7.57 Uhr. Das Display, das am Armaturbrett angebracht ist, leuchtet auf. Der erste Auftrag für heute ist eingegangen. Im Kreisgebiet ist gerade nichts zu tun, für Timo Hein geht es als erstes Richtung Itzehoe, genauer gesagt nach Lägerdorf. Dort hat ein Autofahrer einen Platten. Diese Informationen bekommt Hein über das Display im Vorfeld zugespielt. Ein Disponent hat bereits mit dem Kunden telefoniert und leitet wichtige Informationen wie Standort, Art der Panne, Automarke, -farbe, und -kennzeichen an ihn weiter.

© Sarah Stolten | Sarah Stolten

Hein gibt die Adresse in das Navigationssystem ein und fährt auf die A 23. „Wir wollen innerhalb einer Stunde vor Ort sein“, sagt der ADAC-Mitarbeiter. Das gesetzte Ziel schafft er – 26 Minuten später erreicht er den Zielpunkt. Auf einem Parkplatz, unweit der Autobahn, wartet der Autofahrer in Regenjacke auf die Hilfe des gelben Engels. Der Mann mit der Panne, Andreas Bath, war gerade auf einem Rastplatz, als er bemerkte, dass er in eine Schraube reingefahren ist. „Ich habe sie rausgezogen“, sagt der Schädlingsbekämpfer aus Hamburg. „Unterwegs bemerkte ich dann, wie es zischte und ich einen Platten hatte.“

Ausgerechnet heute ist Andreas Bath mit einem Leihwagen unterwegs und hat keinen Ersatzreifen mit. Für Timo Hein ist das kein Problem. In seinem ADAC-Wagen hat er alles dabei, um Hilfe leisten zu können. „Ich drücke einen Flicken in den Reifen“, sagt der Profi. „Im Anschluss pumpe ich ihn wieder auf.“ Keine 15 Minuten später hat Hein seinen ersten Auftrag des Tages erledigt. Der Kunde ist glücklich und kann seine Fahrt fortsetzen.
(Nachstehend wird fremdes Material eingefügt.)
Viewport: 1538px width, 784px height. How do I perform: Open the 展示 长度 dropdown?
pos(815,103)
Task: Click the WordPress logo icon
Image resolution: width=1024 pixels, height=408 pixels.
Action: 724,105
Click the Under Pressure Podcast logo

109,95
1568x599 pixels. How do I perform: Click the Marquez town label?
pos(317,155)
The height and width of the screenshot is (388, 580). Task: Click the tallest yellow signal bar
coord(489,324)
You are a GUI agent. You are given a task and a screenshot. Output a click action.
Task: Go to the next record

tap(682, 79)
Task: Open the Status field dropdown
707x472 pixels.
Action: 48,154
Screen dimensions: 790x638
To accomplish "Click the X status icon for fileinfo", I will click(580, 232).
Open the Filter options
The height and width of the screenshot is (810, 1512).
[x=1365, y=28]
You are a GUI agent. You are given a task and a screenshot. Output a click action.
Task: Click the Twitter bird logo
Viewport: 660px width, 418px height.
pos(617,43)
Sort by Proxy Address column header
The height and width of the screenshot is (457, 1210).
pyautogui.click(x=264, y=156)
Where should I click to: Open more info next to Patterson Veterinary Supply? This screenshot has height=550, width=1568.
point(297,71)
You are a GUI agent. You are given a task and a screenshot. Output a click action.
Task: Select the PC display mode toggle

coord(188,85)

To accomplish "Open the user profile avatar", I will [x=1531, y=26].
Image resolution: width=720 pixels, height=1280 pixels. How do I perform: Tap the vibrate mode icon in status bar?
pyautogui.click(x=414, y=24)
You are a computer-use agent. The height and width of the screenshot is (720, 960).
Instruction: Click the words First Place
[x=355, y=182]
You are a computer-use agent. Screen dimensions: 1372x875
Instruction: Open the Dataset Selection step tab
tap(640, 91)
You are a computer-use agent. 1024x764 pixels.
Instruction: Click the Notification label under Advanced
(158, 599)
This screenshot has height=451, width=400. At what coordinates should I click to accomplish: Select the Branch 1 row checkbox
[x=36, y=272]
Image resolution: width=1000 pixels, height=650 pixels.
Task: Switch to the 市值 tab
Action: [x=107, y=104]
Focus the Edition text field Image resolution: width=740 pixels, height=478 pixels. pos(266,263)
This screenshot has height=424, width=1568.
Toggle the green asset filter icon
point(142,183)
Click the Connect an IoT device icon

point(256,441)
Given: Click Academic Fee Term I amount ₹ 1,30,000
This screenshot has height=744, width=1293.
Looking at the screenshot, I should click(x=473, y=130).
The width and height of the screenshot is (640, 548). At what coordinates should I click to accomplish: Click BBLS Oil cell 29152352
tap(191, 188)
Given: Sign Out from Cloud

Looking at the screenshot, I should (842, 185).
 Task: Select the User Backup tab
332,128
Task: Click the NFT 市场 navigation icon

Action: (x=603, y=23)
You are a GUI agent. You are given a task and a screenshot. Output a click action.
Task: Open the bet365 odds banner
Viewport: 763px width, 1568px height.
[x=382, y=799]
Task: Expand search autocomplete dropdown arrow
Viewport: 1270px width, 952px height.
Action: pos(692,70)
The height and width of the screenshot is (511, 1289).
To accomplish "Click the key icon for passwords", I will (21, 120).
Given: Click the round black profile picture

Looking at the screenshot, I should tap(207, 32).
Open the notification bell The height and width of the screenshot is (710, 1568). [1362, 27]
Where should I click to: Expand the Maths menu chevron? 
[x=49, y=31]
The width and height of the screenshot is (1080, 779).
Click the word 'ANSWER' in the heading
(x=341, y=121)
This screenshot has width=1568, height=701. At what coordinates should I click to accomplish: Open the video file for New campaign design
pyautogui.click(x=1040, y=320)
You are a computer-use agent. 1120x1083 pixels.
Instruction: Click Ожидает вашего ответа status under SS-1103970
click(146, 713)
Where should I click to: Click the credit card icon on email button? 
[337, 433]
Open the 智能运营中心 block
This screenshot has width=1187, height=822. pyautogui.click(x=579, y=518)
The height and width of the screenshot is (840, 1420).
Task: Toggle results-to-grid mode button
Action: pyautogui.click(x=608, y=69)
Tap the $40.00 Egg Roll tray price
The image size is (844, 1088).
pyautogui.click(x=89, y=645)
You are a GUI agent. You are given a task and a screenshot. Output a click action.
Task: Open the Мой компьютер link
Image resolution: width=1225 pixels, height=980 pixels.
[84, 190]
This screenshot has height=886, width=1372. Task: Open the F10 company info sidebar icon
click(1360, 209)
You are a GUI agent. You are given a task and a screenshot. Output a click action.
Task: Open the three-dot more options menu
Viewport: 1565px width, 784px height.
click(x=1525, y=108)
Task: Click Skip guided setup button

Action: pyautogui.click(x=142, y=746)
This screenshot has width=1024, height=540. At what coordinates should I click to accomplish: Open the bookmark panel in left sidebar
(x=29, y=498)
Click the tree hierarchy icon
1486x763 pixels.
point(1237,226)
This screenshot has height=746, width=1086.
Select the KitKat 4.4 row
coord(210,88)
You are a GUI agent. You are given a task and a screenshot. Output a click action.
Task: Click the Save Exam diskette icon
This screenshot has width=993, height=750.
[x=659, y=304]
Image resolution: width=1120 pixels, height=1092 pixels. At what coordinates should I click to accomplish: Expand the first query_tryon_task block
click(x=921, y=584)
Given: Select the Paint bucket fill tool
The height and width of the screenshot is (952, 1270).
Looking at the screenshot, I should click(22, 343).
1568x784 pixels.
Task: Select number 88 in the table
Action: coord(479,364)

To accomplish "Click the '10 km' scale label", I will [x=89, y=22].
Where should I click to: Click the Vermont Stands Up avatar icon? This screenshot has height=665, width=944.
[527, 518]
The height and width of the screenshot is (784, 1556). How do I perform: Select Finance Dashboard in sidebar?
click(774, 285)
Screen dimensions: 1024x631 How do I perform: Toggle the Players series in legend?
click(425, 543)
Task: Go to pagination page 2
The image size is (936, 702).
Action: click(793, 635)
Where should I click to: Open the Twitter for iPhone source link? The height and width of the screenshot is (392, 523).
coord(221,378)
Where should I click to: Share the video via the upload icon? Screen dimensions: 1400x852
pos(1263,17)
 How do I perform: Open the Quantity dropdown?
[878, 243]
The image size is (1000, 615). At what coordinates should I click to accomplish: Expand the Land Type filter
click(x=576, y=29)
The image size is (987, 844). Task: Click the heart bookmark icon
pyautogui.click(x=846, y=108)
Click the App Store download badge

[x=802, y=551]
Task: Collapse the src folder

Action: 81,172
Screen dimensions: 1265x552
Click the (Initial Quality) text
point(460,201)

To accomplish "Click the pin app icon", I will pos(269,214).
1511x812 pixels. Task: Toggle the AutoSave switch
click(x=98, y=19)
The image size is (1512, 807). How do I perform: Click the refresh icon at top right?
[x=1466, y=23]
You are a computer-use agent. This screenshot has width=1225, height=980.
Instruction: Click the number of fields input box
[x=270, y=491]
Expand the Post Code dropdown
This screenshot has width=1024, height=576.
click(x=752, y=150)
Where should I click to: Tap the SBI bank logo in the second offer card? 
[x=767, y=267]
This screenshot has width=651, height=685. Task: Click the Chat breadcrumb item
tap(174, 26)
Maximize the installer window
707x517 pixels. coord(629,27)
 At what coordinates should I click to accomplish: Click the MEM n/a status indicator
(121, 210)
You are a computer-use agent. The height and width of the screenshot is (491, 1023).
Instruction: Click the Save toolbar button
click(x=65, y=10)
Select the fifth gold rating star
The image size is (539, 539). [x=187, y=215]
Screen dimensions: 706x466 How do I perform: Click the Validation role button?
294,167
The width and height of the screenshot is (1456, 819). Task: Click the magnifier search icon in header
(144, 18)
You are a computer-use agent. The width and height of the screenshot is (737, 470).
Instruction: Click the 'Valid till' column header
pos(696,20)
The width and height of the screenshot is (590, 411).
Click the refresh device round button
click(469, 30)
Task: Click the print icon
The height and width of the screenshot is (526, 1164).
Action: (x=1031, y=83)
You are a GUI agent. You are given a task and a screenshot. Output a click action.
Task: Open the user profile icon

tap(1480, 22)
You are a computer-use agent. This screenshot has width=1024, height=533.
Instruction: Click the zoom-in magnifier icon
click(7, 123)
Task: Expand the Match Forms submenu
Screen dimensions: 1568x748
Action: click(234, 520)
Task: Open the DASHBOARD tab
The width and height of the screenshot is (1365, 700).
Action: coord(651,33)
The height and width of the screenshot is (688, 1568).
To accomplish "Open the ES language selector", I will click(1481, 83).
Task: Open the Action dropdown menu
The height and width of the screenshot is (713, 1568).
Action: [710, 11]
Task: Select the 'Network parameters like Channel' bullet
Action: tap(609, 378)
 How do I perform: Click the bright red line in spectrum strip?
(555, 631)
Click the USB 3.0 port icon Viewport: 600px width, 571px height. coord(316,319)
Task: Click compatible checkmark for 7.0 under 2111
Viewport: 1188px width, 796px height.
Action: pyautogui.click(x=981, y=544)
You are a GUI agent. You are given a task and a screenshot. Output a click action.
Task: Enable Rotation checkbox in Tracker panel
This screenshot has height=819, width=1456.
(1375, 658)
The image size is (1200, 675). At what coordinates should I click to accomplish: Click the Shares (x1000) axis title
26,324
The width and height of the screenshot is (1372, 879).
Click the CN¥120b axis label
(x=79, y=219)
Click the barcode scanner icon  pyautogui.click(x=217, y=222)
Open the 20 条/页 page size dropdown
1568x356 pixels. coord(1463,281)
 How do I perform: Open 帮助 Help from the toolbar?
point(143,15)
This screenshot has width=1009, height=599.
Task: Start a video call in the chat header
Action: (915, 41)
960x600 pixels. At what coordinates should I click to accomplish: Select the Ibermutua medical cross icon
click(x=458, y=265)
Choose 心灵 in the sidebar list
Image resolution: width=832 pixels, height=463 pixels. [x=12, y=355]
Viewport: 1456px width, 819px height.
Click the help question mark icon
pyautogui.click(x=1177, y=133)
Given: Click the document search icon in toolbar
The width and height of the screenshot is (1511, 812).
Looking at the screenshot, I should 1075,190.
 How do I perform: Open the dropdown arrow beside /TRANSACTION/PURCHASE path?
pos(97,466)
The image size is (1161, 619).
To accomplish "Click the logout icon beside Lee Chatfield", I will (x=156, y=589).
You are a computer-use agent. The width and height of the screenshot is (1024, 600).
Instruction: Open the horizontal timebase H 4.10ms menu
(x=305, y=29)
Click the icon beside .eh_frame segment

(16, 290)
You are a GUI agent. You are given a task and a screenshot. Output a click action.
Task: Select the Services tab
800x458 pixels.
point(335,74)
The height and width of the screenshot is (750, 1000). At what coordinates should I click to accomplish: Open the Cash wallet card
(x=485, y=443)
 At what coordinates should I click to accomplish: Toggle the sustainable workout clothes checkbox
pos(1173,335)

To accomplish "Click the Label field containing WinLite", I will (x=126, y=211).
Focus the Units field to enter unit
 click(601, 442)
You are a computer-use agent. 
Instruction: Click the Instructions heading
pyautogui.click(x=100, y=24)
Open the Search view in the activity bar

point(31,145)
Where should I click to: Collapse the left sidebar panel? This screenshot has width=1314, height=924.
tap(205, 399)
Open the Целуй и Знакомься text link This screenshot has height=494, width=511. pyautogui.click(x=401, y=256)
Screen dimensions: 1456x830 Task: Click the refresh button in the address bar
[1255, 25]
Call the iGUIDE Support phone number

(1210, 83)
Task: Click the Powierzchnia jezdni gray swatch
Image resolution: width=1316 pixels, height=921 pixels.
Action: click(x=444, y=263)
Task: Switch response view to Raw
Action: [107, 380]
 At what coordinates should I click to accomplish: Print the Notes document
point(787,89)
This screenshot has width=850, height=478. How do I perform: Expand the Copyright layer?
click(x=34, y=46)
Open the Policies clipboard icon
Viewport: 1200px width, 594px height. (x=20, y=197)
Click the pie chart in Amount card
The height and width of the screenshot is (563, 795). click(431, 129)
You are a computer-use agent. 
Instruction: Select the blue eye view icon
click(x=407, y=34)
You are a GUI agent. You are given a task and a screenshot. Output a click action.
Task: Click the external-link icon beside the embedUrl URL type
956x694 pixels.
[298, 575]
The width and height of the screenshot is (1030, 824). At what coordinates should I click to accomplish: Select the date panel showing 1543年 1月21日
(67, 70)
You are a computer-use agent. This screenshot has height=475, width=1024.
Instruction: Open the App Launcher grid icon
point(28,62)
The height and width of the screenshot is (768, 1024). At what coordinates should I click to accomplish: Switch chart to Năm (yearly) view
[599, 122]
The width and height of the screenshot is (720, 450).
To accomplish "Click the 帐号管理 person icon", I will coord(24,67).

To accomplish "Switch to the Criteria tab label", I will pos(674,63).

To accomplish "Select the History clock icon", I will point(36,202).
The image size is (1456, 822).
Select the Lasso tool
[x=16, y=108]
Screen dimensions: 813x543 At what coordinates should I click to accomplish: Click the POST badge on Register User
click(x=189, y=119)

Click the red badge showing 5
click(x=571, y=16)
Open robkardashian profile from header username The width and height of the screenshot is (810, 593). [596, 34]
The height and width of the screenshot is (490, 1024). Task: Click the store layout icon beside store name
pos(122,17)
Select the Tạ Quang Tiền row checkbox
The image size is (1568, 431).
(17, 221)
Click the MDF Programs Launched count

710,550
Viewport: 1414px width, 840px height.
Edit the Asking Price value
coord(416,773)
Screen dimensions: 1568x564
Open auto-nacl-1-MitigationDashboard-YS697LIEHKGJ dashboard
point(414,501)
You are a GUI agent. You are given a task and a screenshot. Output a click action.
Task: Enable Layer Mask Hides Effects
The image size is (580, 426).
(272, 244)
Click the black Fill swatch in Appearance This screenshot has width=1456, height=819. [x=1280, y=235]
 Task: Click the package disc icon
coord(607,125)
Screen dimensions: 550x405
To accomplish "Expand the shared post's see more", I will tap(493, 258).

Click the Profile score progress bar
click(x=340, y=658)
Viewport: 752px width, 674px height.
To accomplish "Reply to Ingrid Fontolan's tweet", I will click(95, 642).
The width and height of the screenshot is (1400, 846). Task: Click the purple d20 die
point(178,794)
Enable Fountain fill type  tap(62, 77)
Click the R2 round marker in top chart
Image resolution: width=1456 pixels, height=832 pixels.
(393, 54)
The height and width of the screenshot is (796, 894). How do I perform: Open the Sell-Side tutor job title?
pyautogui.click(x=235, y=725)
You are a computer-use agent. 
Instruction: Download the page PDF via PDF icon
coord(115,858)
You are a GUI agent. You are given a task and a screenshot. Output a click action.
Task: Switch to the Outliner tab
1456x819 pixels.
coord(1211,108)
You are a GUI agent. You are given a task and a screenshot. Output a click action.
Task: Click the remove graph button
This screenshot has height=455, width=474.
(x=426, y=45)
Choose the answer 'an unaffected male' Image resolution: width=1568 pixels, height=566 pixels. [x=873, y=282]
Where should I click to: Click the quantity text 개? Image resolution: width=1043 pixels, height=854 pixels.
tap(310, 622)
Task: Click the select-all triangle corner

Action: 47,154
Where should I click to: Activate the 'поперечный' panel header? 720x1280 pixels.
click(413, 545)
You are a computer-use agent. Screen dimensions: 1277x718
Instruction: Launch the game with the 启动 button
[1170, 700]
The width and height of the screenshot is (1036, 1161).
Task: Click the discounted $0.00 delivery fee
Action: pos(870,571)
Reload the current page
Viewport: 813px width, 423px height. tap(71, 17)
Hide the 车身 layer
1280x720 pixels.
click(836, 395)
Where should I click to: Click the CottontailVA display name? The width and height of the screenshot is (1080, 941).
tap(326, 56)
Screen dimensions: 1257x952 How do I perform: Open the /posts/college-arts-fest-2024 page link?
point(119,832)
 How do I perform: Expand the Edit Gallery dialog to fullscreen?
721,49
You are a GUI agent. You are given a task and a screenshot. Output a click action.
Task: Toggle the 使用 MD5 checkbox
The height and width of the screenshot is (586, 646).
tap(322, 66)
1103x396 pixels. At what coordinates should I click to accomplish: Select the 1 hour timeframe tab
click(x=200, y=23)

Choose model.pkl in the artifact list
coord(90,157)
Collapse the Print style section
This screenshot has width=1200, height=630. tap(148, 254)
Timo Hein (41) ist Straßenwachtfahrer und arbeitet seit über fünf Jahren beim ADAC
Timo Hein (41) ist Straßenwachtfahrer und arbeitet seit über fünf Jahren beim ADAC © Sarah Stolten | Sarah Stolten

Langeweile kommt für Timo Hein nicht auf. Kaum im Wagen, wartet schon der nächste Auftrag auf den Pannenhelfer. Dieses Mal in Seestermühe. Landwirtin Heike Hell hat ein Problem mit dem Wagen ihres Mannes: Die Feststellbremse will sich nicht lösen. Doch kaum sitzt der Pannenhelfer in Hells Auto, rollt die Karre wieder. Typischer Vorführeffekt. „Es scheint ein sporadischer Fehler zu sein“, vermutet Timo Hein. „Etwas mit dem Stellmotor.“

Zur Sicherheit schaut sich der Elmshorner das Auto des ADAC-Mitglieds noch einmal von unten an. Doch eine Diagnose kann er nicht stellen. Am Weg in die Werkstatt führt nichts vorbei. Die 56-Jährige ist trotzdem dankbar für die Hilfe. „Vor Jahren waren wir mal auf Sylt und wollten aus einem Parkhaus fahren, da ist das Auto ausgegangen. Und selbst dort hat es mit dem Service geklappt.“ Bis 14 Uhr hat Hein drei weitere Aufträge erledigt. Acht Stunden dauert sein Arbeitstag.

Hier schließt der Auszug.